Económicas

Crisis golpea a restaurantes de Honduras y unos 100 negocios cierran en 2026

El sector restaurantero de Honduras enfrenta uno de sus momentos más complejos de 2026, marcado por una reducción en las ventas y un aumento sostenido de los costos de operación, escenario que ya habría provocado el cierre de alrededor de 100 establecimientos formales en diferentes puntos del país.

La situación fue expuesta por Napoleón Murillo, presidente de la Asociación Gastronómica de Honduras, quien explicó que los empresarios del rubro enfrentan dificultades para mantener sus operaciones ante un consumidor que está reduciendo sus visitas a los restaurantes.

De acuerdo con el dirigente, el panorama actual está determinado principalmente por dos factores: el incremento de los costos y la disminución de las ventas.

Ambas condiciones generan presión sobre los negocios, que deben continuar haciendo frente al pago de servicios, salarios, insumos y otros gastos necesarios para mantener sus puertas abiertas.

Alrededor de 100 restaurantes formales han cerrado

Murillo indicó que la Asociación Gastronómica de Honduras ha podido contabilizar aproximadamente 100 restaurantes formales que han dejado de operar durante 2026.

La cifra corresponde a los establecimientos que el sector ha logrado identificar y contabilizar, por lo que el impacto podría ser mayor si se consideran otros negocios que no forman parte de los registros de la asociación.

El dirigente señaló que la situación no afecta únicamente a las empresas formalmente constituidas, ya que los restaurantes y emprendimientos informales también estarían experimentando una reducción en sus ingresos.

En ambos casos, el problema estaría relacionado con un consumidor que dispone de menos recursos para destinar a actividades como comer fuera del hogar.

A esto se suma el incremento de los gastos que deben asumir los propietarios para mantener funcionando sus establecimientos.

Energía y agua elevan los costos de operación

Entre los principales gastos que han aumentado para los restaurantes se encuentran los relacionados con energía eléctrica y agua potable.

Murillo explicó que la situación hídrica representa una preocupación adicional para el sector, debido a que algunos establecimientos han tenido que recurrir a la compra o contratación de cisternas para garantizar el suministro de agua.

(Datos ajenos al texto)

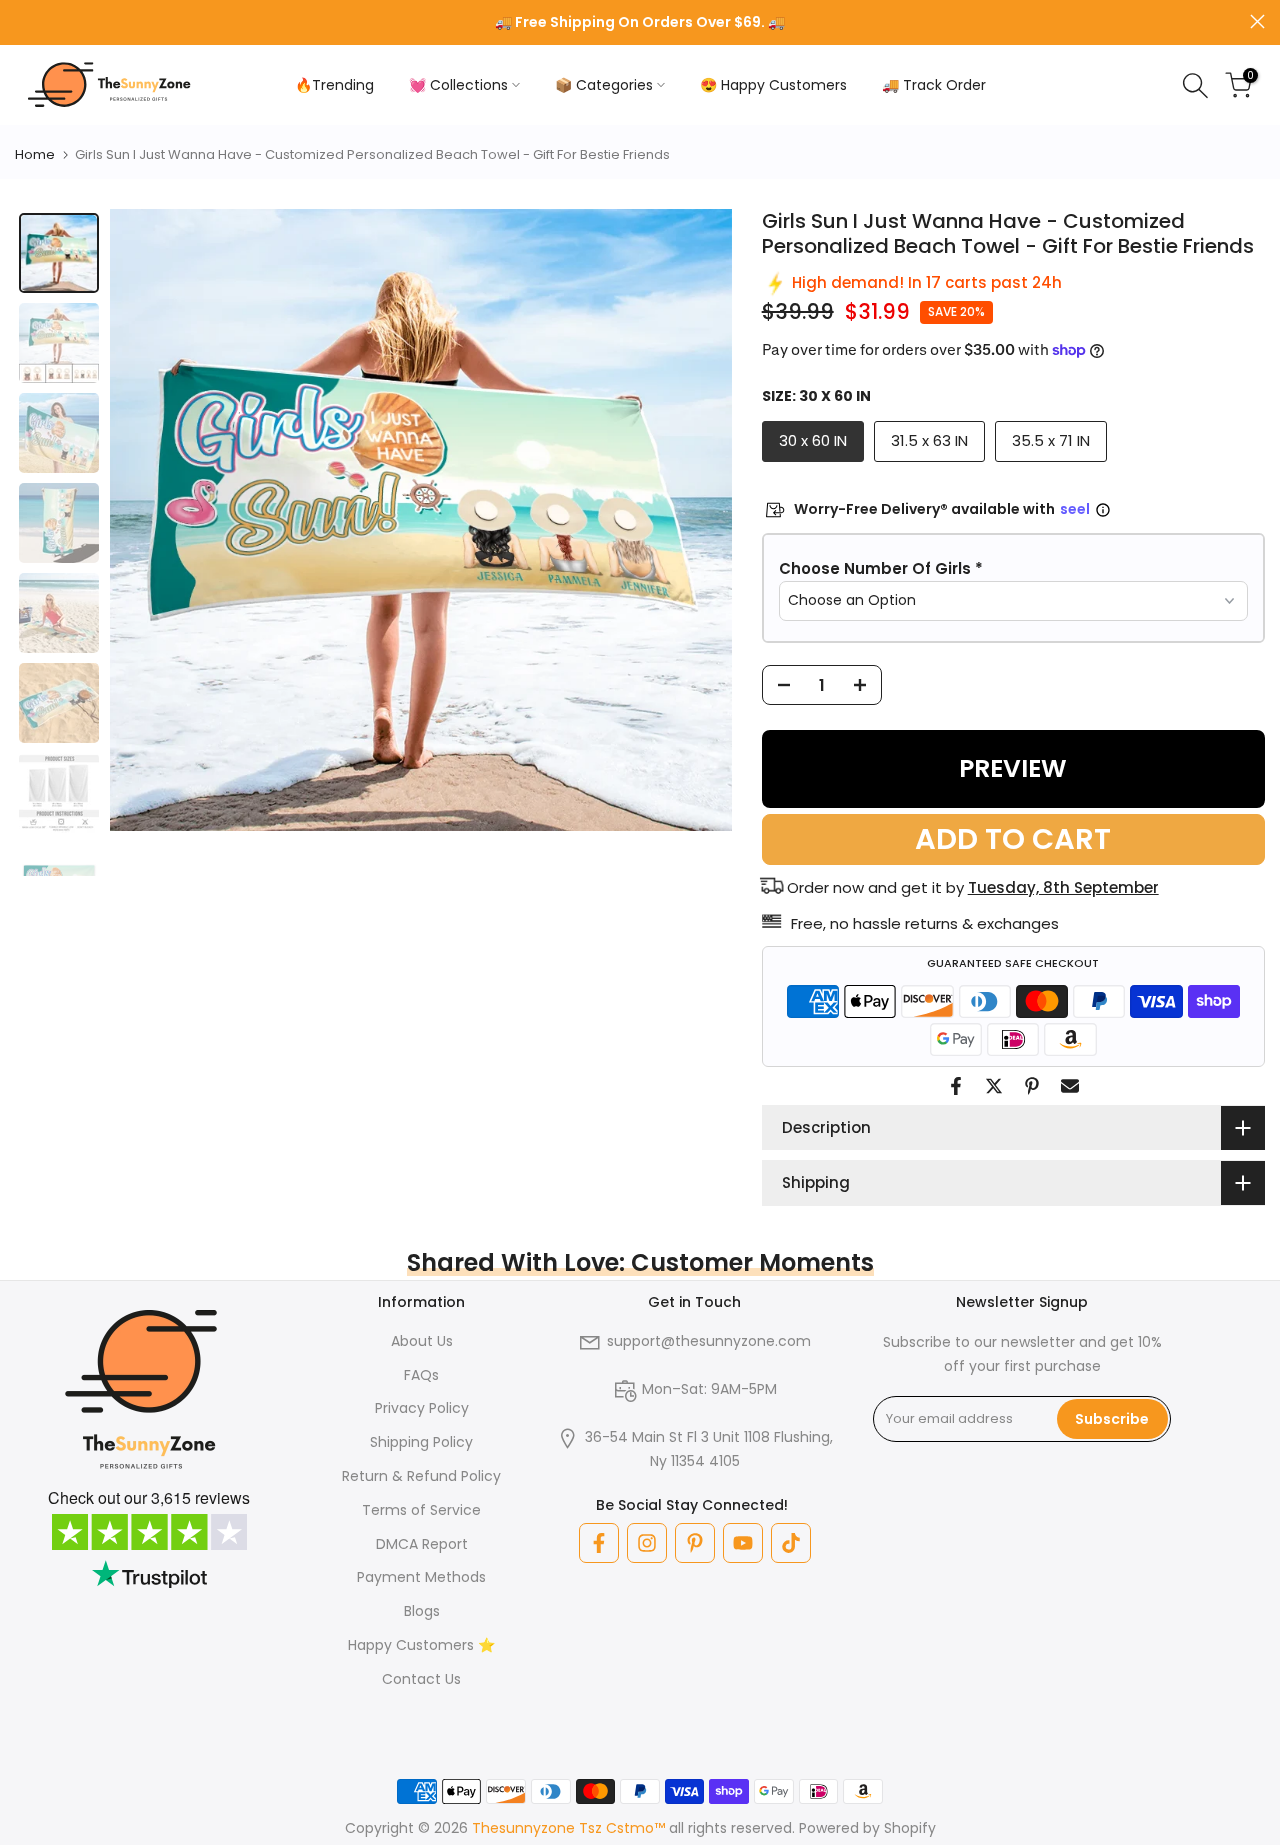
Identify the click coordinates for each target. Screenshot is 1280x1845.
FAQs (421, 1375)
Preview (1013, 768)
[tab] (59, 253)
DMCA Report (422, 1544)
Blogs (422, 1611)
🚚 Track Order (934, 85)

Esta medida permite mantener la operación de los negocios, pero al mismo tiempo representa un costo adicional que termina presionando las finanzas de los restaurantes.

El representante del sector resumió la situación señalando que “todo se ha movido, todo ha incrementado”, al referirse al comportamiento de diferentes costos que impactan directamente a las empresas.

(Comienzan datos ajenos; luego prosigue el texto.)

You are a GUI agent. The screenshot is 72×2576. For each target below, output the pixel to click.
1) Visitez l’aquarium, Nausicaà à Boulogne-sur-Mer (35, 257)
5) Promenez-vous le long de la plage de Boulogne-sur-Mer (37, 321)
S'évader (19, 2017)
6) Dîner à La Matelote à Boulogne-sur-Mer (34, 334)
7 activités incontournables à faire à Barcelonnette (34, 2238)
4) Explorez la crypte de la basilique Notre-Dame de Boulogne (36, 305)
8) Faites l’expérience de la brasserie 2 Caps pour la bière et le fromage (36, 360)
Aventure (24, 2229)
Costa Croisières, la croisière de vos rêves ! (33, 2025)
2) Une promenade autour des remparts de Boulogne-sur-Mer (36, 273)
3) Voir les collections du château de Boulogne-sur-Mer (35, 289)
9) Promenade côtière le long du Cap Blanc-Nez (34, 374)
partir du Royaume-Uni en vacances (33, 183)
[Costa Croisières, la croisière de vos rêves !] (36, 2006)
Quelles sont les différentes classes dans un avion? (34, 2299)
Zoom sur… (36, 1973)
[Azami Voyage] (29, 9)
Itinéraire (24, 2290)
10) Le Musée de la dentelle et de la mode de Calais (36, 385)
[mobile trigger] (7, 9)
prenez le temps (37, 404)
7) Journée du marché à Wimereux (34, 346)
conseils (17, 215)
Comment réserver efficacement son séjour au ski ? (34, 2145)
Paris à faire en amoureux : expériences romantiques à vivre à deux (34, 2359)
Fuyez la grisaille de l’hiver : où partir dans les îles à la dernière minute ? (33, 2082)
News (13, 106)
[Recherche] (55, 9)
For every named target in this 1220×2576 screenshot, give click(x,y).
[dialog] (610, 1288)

A su criterio, Honduras debió prepararse con mayor anticipación para enfrentar problemas relacionados con servicios estratégicos como el agua, la energía eléctrica y las comunicaciones.

Menos clientes y más gastos complican al sector

La reducción en las ventas se ha convertido en otro de los principales obstáculos para los restaurantes.

Cuando los consumidores limitan sus visitas, los establecimientos reciben menos ingresos, pero sus costos fijos y variables continúan representando una obligación para los empresarios.

Este desequilibrio puede dificultar la sostenibilidad de los negocios, especialmente de aquellos que no cuentan con suficiente margen financiero para absorber durante varios meses la caída en sus ventas.

Murillo calificó el panorama como una crisis para el sector restaurantero, aunque aclaró que las dificultades no son exclusivas de Honduras ni de la industria gastronómica.

Según explicó, existe un contexto económico complicado a nivel mundial que también está afectando a otros sectores productivos.

Cierre de restaurantes también afecta el empleo

El impacto de los cierres va más allá de los propietarios de los establecimientos.

Cada restaurante genera puestos de trabajo directos e indirectos y mantiene relaciones comerciales con proveedores de alimentos, bebidas, servicios de transporte, mantenimiento y otros sectores.

Por ello, cuando un negocio deja de operar, también se interrumpe parte de esa cadena económica.

El cierre de establecimientos representa, por tanto, una reducción de oportunidades laborales y puede afectar a trabajadores que dependen directamente de la actividad gastronómica.